Allan Engler, Apostles of Greed: Capitalism and the Myth of the Individual in the Market (London: Pluto Press, 1995), pp. 6-11 (bold emphasis added).
David Ellerman's principle of imputation is designed to overcome this deficit, but that is beside the point. (His ethical precept is too narrow to legitimize anything other than workplace democracy. It allows for the perpetuation of private property, markets, and tiresome protestations against taxation.)
In addition to Ellerman, there are a number of philosophers (e.g., Michael Otsuka) who have sought to exorcise some of the inegalitarian consequences of Lockean self-ownership by conjoining it with the principle of common ownership of the world. I was briefly convinced that this enterprise might prove worthwhile, but concluded that it's riddled with far too many internal inconsistencies and accepts premises which I simply find objectionable.

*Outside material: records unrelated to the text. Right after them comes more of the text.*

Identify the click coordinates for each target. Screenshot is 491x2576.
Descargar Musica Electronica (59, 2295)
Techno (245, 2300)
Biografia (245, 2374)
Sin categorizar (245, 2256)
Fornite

It is perhaps intellectually stimulating to devise sophisticated arguments against basic propertarian tenets and the rejoinders which ensue, but I ask why we should accept self-ownership in the first place? It does not strike me as intuitively plausible at all that we are born with ownership of ourselves. It is not self-evident to me that a large group of people (i.e., society) has no right to impose certain rules, codes of conduct, and burdens upon individuals, thereby restricting their negative liberty—especially considering that individuals are, in large part, the products of their social environment.
Your last line is especially crucial to this discussion because the self-ownership thesis presupposes a unified subject. The reality, however, is that every organism is in a state of simultaneously being and becoming. This dialectical fact of biology obtains even more so for higher-order, social species like human beings. The self, absent its social context, is alienated and incomplete. Hence it's ludicrous to ascribe complete ownership over oneself when who we are is constantly in flux and profoundly influenced by the environment we're situated in. Moreover, it isn't even self-evident that our genetic endowment should be regarded as our personal property, as most of our ancestors were only capable of surviving long enough to procreate because of the cooperative social relations they entered into with their contemporaries. Surely taking that into consideration should alter the manner by which we view our obligations to one another.
It seems to me that an enlightened society would not concern itself with unearthing and sanctifying eternal "truths" but would instead focus upon rationally evaluating and meeting the needs and desires of freely associated individuals.
I agree, but I believe that political philosophy is a worthy endeavor nonetheless. Vision is a critically important part of revolutionary activism, and political philosophy can assist us in conceiving of the values we should uphold and goals we should pursue. Material forces will ultimately determine when the social revolution occurs, but an attractive vision is a requisite element for overcoming the proletariat's narrow time-horizon and amassing popular support for socialism.